In other cuisines, after an initial decline in sales in February, orders of Chinese and Thai food have started to bounce back, increasing 23% and 73%, respectively. Fish and Chips shops saw sales rise by 74% while pizza demand grew 13% in one week.

The statistics are released as Flipdish announces an increase of more than a third (35%) in new UK restaurant sign ups in the last two weeks so they can operate as takeaways during the crisis. In a year-on-year comparison, the number of UK restaurants transforming their business models to include takeaway services digitally has nearly tripled (270%)1.

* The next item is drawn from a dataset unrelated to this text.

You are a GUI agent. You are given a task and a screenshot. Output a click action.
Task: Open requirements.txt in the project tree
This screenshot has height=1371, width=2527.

Conor McCarthy, CEO of Flipdish, commented, “As people stay at home to do their bit to tackle the coronavirus, many are opting for a comforting curry. But not only are they protecting themselves and the NHS by ordering takeaway food, Brits are helping to keep restaurants afloat. Independent restaurants are the lifeblood of the UK hospitality industry and a fundamental part of the cultural fabric of the nation. Everyone who can should support their local favourites during the crisis.”

Restaurant owner Lee Bandoni, who runs the Aldwych Cafe in Glasgow, exemplifies the challenge now and ahead for restaurateurs: “We’ve had to scale more in the last two weeks than the previous two years. We’re currently suffering short term pain for long term prosperity. Once the coronavirus is over, the takeaway industry is going to prosper but those restaurants and takeaways that don’t innovate will suffer.”

Giving advice to restaurants and takeaways, McCarthy continued, “With the government mandating all cafes, pubs and restaurants must close to help contain the spread of coronavirus, the only way for many restaurants to stay in business is to urgently transform into takeaways.

'We’ve had plenty of calls from restaurant owners asking how to switch to a delivery model, and whether it’s even possible to get a website up and running in time. My message to restaurants is that it’s not too late to set up a takeaway service.

“Working with an aggregator like Just Eat might seem like a fast way to get up and running, but it won’t protect your margins and it will also mean you lose control of your most important asset: your customers. Using marketplaces also means sending your precious customers to a space that has all of your direct competitors listed alongside your menu.

“We’ve been working with a number of customers over the last few days, getting them set up with their own websites and apps in a matter of hours. Building an online delivery service could help restaurants stay afloat during the crisis, and also rebuild their balance sheets in the long term.”